For the past year, this blog made a temporary move over to the salibra.com domain. The reason for this move was that the previous Jekyll static site generator set up had become too hard to maintain. Previewing a post took a dozen seconds or know. Publishing a post and invalidating caches took even longer.

Instead of migrating content on this site to something more modern, something guaranteed to be a time consuming process, I decided that the time was better spent using the tools we built at Blockstack to build a new blog built around a protocol. My goal was to better understand the challenges and design constraints faced by the developers building real products and submitting them to the now paused Blockstack App Mining program.

I can dig into the technical details of what I built and even share the code in the future if there’s interest. For now, suffice it to say, Blockstack's tools for user data ownership made building a simple blog was very easy, but delivering the experience that I’ve come to expect as a user was a lot more work.

As an example: In a traditional-server web app, data and code live together under app developer control. The developer takes on the responsibility of making sure that the data is quickly available to make the app work well. In a decentralized app where user data lives in a personal storage hub like Blockstack’s Gaia, the developer loses control of where or how data is stored. They can no longer guarantee that the data their app needs to function will show up in a reasonable time or even at all.
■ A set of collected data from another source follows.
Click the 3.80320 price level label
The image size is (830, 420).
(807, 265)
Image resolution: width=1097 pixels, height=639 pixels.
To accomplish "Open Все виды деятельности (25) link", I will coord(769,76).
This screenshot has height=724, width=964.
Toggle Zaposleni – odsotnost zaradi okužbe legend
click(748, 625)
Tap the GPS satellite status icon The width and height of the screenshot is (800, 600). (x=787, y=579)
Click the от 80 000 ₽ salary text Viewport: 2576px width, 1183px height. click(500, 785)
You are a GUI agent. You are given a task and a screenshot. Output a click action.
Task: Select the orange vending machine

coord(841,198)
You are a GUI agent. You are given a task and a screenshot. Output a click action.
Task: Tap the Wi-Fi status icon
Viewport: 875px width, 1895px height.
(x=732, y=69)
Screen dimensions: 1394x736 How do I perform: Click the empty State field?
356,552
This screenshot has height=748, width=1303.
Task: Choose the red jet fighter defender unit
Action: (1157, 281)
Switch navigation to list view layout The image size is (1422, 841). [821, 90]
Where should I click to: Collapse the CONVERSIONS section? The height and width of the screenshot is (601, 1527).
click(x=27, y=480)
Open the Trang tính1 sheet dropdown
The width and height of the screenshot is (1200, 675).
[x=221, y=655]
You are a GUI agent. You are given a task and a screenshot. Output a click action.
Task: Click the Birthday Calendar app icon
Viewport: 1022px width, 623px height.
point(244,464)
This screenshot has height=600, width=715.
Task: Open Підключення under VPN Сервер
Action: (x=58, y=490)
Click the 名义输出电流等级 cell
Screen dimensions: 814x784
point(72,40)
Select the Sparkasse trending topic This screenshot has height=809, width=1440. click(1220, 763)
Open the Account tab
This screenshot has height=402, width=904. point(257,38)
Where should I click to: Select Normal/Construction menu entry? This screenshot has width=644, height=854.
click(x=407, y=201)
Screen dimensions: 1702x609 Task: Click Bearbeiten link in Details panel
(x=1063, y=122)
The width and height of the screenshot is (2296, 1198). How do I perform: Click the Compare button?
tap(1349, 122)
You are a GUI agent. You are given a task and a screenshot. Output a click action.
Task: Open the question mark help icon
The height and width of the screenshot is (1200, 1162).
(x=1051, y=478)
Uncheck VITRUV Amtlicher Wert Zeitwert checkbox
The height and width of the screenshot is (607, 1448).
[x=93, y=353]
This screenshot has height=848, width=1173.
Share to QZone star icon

The vast majority of users aren’t in the position of taking on these responsibilities even if they wanted to. Without easy-to-use, user-friendly tools to make data ownership managable, it’s too hard and too much work without a clear value proposition.

For now, I’ve paused my decentralized blogging exploration, moved back to this domain and migrated the old Jekyll set up to the modern self-hosted publishing platform Ghost. I still own my own data but I also own the code.